--- Given task 1 ---
Decide whether each statement below agrees with the text on gear pumps and extruder discharge pressure. Answer yes or no for each, quoting the deciding words of the text.
(a) Lowering the discharge pressure from the extruder lowers the discharge temperature.
(b) When the single-stage extruder supplies all of the pressure, it runs at a specific rate of 6.3 kg/(h rpm).
(c) The HDPE resin in the example has a melt index of 0.8 dg/min.
--- Given task 2 ---
Extend the text on gear pumps and extruder discharge pressure, beginning right after its final sentence.
++++ Document excerpt
A gear pump is a common method to decrease the discharge pressure from the extruder, especially if the discharge pressure required by the die is relatively high. Temperature reduction and surge suppression are factors.

Temperature Reduction:
Decreasing the discharge pressure from the extruder will cause the specific rate to increase and the discharge temperature to decrease. A schematic for the axial pressure and temperature for a single-stage process is shown in Figure 3.

Here the pump is generating the pressure rather than the metering section of the screw, allowing the discharge temperature to decrease. For example, a process and die required a pressure of 21 MPa for operation at a rate of 400 kg/h for a high density polyethylene (HDPE) resin with a melt index of 0.08 dg/min (190 o C, 2.16 kg). If all of the pressure is provided by a single-stage 114.3 mm diameter extruder (screw design fixed), the discharge temperature will be about 242 o C, as shown by the operating curve in Figure 4. Here the specific rate for operation is 4.7 kg/(h rpm). But if a gear pump is positioned between the extruder and the die such that a portion of the required pressure is generated by the pump, then the specific rate for the operation of the screw will increase (causing the screw speed to decrease at a fixed rate) and the discharge temperature will decrease. For example, if the inlet pressure to the gear pump (discharge pressure from the extruder) in this case was 8 MPa, the extruder would discharge at 231 o C and operate at a specific rate of 6.3 kg/(h rpm). Thus, the discharge temperature could be decreased by 11 o C and the specific rate increased by 1.6 kg/(h rpm), as shown in Figure 4.
++++++++
++++ Recorded data
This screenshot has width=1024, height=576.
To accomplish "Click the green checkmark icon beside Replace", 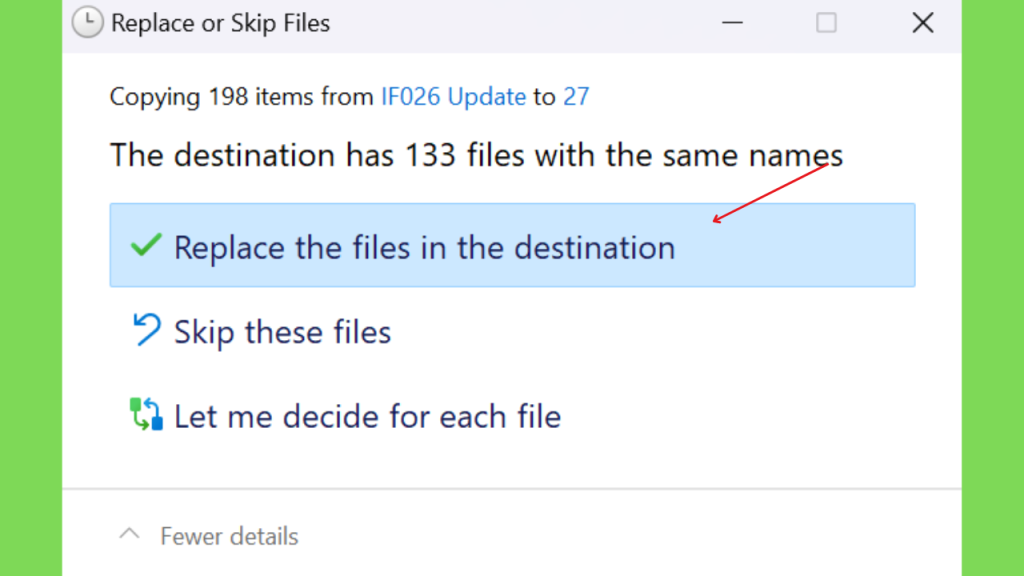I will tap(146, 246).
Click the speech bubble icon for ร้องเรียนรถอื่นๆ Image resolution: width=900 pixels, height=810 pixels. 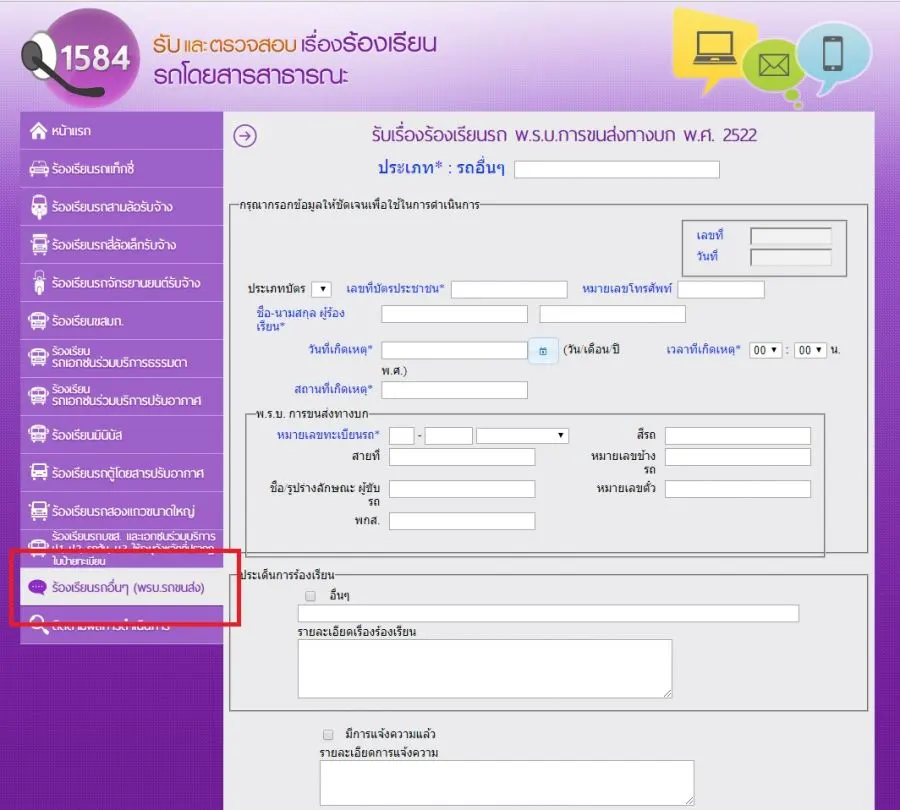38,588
++++++++
--- Exercise output 1 ---
(a) Yes: "Decreasing the discharge pressure from the extruder will cause the specific rate to increase and the discharge temperature to decrease."
(b) No: "Here the specific rate for operation is 4.7 kg/(h rpm)."
(c) No: "a melt index of 0.08 dg/min"

--- Exercise output 2 ---
Some temperature increase will occur as the resin passes through the gear pump. This temperature increase is small compared to the decrease in temperature due to using the pump to increase the line pressure. The actual extrudate temperature will depend on the design and operation of the screw, the shear viscosity of the resin, the pressure contribution from the pump, and the design of the pump.

Surge Suppression:
Flow surging is defined as the oscillatory change in the rate of the extruder while maintaining constant set point conditions. Flow surging can originate from many different sources including improper solids conveying, melting instabilities, flow restrictions, and improper control algorithms [3,4]. Gear pumps are very effective at mitigating pressure surges originating from the extruder, and thus they have the capability of minimizing the resin consumption in the final product for a process with a mild flow surge to maintaining a level of production for processes with severe flow surging.


Figure 3. A schematic of the axial pressure and temperature for processes with and without a gear pump. The rates for both processes are the same, but the discharge temperature for the process with the gear pump is less than that for the standard process.


Extruder Discharge Pressure, MPa
Figure 4. Operation of a 114.3 mm diameter extruder running a HDPE resin at 400 kg/h as a function of discharge pressure.

A severe and random flow surging problem limited the production rate for a large-diameter, two-stage, vented extruder [5]. If it were not for a gear pump positioned between the extruder and die, this extrusion line would not have been operable. The surging did, however, limit the output of the line to about 70% of its potential rate. The maximum potential rate is the rate that the extruder can run at high screw speeds and with proper operation. The extruder was 203.2 mm in diameter and had a 40 length-to-diameter (L/D) barrel. A schematic for the extruder and gear pump arrangement are shown in Figure 2. The extrusion system was used to make a sheet product.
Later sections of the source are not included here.